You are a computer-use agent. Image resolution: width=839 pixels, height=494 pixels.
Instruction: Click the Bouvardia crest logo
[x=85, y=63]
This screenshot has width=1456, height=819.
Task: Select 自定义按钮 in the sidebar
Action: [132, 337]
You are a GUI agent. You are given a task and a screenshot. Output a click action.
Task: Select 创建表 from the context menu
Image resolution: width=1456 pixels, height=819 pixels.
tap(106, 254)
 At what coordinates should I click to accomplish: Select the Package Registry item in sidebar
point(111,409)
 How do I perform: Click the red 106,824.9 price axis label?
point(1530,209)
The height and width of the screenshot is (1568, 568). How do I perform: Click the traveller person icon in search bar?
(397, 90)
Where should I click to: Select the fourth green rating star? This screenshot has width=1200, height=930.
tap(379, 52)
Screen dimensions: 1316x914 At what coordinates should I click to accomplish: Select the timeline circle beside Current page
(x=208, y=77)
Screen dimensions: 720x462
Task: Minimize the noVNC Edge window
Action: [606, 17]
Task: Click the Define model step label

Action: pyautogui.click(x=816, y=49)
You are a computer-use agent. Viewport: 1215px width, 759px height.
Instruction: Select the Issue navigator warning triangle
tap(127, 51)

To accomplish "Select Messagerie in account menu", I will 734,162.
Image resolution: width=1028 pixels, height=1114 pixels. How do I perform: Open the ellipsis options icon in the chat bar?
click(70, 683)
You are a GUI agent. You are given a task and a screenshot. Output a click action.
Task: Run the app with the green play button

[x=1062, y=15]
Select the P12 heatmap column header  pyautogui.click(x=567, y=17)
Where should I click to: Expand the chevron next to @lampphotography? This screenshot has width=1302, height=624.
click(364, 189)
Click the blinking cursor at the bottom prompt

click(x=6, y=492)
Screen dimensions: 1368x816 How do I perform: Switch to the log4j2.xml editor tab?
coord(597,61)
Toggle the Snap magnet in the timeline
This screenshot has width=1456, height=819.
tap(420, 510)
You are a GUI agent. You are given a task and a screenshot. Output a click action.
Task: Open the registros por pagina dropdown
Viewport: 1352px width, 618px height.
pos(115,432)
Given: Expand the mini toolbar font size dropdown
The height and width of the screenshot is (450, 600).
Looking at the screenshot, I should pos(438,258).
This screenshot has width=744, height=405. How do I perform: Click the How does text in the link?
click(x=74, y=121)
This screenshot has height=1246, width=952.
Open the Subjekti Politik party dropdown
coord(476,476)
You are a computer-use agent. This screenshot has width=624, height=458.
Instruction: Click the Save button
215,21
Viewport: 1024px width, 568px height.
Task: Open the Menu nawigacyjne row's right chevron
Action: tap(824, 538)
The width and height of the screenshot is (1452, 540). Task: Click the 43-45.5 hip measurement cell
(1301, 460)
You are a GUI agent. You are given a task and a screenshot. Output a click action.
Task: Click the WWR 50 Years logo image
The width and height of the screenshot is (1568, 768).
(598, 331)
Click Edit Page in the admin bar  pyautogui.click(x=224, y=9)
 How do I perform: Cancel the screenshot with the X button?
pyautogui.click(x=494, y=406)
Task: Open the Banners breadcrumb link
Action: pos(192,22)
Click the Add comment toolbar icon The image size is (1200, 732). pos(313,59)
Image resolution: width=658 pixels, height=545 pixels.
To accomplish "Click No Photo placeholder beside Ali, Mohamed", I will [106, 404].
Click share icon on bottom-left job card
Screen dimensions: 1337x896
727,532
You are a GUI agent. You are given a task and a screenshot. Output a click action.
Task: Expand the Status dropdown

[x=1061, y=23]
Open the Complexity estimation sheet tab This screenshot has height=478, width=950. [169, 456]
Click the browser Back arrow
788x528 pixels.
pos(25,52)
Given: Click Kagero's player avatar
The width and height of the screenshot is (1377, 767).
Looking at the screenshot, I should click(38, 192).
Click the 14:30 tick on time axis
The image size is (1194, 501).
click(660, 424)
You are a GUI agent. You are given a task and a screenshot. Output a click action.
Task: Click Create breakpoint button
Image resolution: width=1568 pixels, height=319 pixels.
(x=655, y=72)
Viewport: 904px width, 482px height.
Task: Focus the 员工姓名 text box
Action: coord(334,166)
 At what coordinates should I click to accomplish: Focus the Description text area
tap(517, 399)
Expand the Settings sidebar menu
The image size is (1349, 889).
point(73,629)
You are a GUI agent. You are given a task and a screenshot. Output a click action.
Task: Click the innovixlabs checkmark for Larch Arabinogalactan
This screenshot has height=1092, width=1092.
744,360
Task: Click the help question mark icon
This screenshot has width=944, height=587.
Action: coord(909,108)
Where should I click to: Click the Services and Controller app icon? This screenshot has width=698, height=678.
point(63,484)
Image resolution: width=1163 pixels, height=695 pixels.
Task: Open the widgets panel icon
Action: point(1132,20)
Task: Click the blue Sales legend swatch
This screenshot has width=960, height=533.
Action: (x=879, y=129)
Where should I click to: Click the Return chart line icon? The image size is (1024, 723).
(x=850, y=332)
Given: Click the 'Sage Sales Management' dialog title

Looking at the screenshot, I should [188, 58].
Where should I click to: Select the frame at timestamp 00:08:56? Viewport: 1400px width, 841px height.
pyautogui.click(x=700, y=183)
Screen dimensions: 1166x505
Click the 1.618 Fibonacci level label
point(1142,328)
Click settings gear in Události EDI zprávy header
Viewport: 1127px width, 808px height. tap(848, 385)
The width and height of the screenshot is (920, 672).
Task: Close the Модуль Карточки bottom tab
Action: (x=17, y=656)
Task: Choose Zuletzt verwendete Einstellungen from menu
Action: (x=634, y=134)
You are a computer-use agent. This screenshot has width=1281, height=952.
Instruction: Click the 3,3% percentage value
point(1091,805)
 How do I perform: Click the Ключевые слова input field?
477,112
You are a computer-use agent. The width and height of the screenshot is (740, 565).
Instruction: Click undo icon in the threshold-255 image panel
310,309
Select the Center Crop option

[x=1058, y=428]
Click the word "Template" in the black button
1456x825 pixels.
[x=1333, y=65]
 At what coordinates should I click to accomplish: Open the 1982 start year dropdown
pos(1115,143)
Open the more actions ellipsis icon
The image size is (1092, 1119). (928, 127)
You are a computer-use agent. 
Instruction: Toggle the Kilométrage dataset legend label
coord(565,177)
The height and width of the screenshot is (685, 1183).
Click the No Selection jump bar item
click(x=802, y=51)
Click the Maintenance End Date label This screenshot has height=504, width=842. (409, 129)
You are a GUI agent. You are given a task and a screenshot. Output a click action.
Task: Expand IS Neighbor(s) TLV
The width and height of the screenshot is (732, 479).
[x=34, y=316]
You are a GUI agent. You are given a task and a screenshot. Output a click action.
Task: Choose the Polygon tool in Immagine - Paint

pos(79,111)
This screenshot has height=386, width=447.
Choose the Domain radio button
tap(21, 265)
____
* [Directions for this task] Quote the lines above word for word, starting at the line that contains "Where should I click to: Click the Return" and ending at the line that contains "Looking at the screenshot, I should [188, 58].".

* [Exercise output]
Where should I click to: Click the Return chart line icon? The image size is (1024, 723).
(x=850, y=332)
Given: Click the 'Sage Sales Management' dialog title

Looking at the screenshot, I should [188, 58].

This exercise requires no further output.